▶ Task to carry out:
Reproduce the listing below word for word, omitting all pictures from your reply.

..............................

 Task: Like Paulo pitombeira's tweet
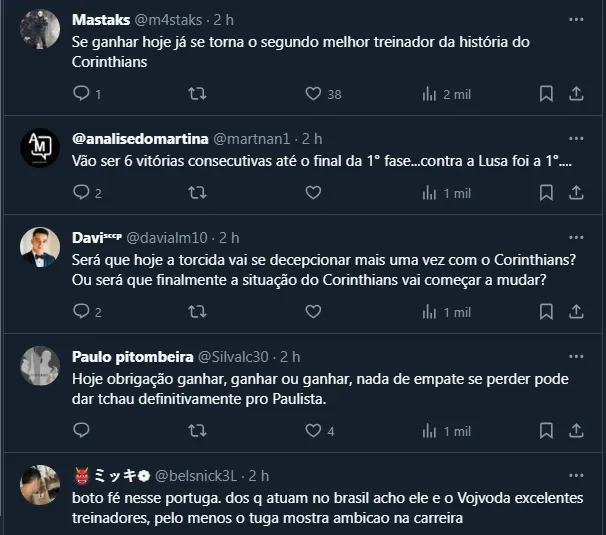point(313,431)
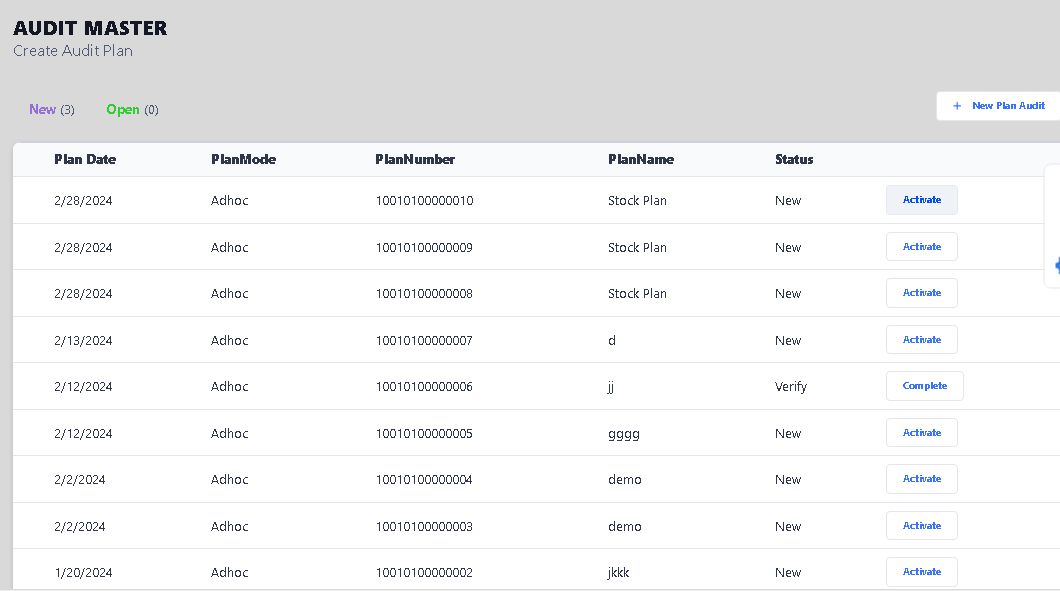Viewport: 1060px width, 591px height.
Task: Activate the gggg plan
Action: click(921, 433)
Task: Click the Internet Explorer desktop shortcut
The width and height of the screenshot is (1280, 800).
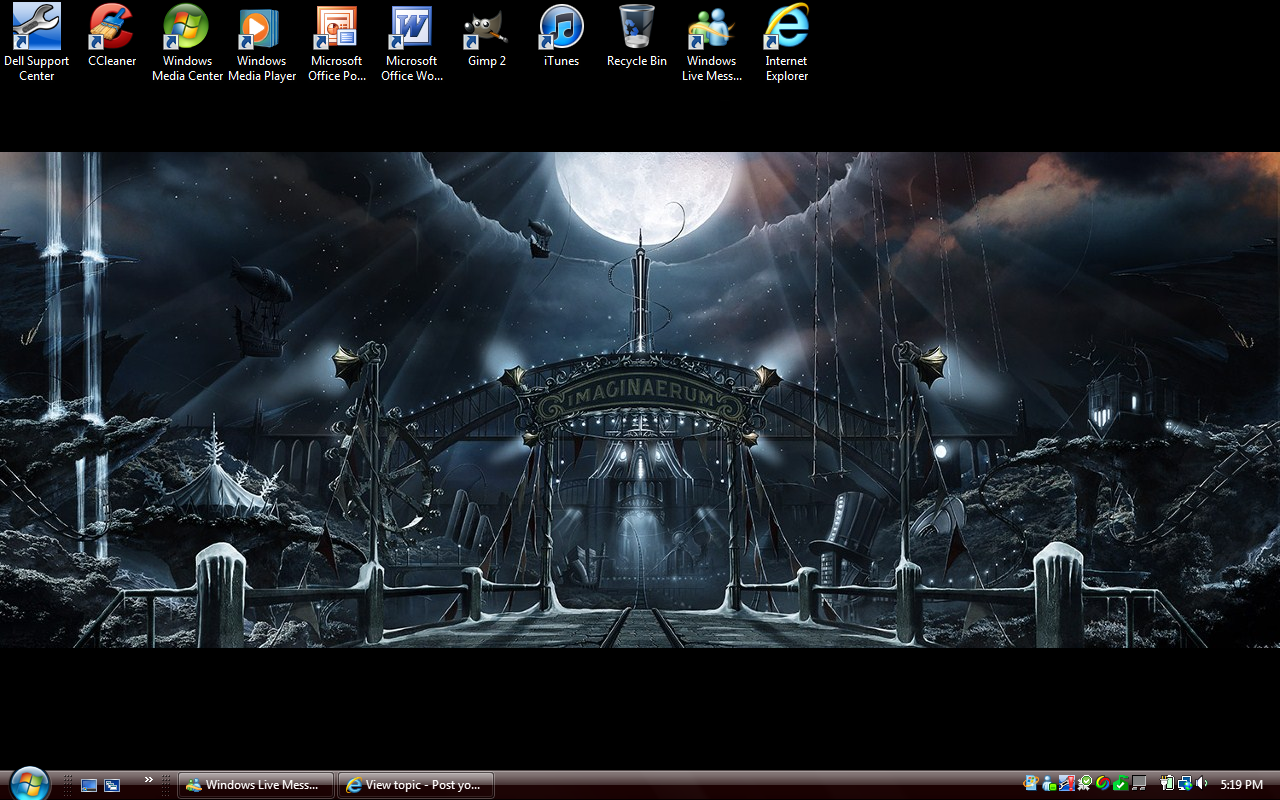Action: (787, 28)
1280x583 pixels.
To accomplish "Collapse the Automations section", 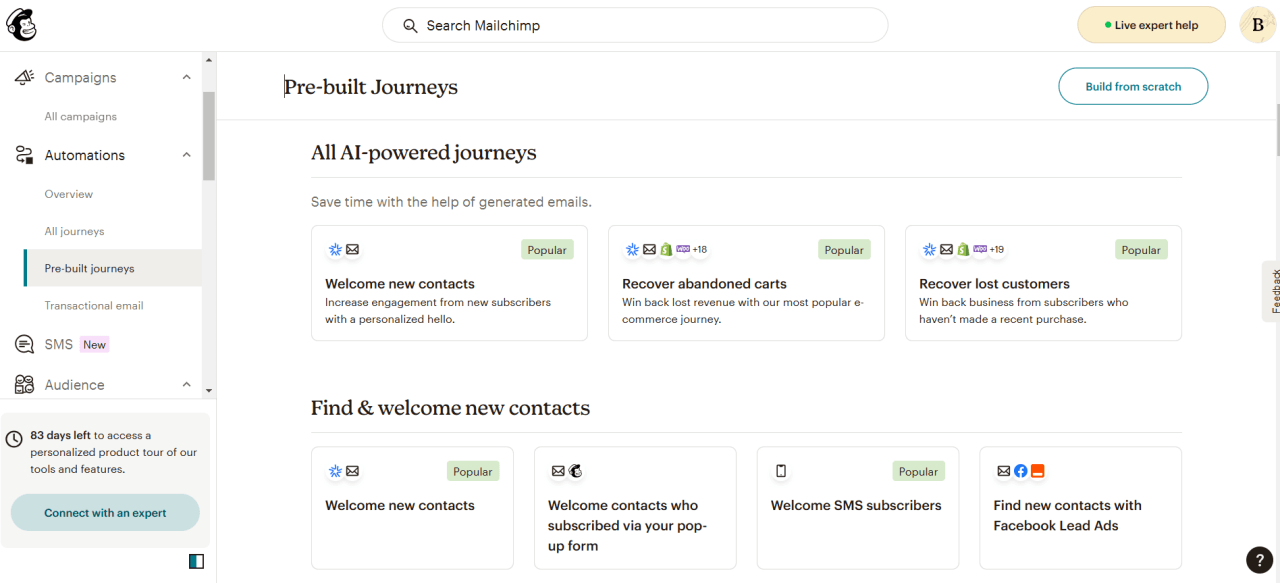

..............................

▶ Result of the exercise:
 Task: Like Paulo pitombeira's tweet
point(313,431)
Viewport: 1060px width, 591px height.
Task: Activate the gggg plan
Action: click(921, 433)
Task: Click the Internet Explorer desktop shortcut
The width and height of the screenshot is (1280, 800).
Action: (787, 28)
1280x583 pixels.
To accomplish "Collapse the Automations section", 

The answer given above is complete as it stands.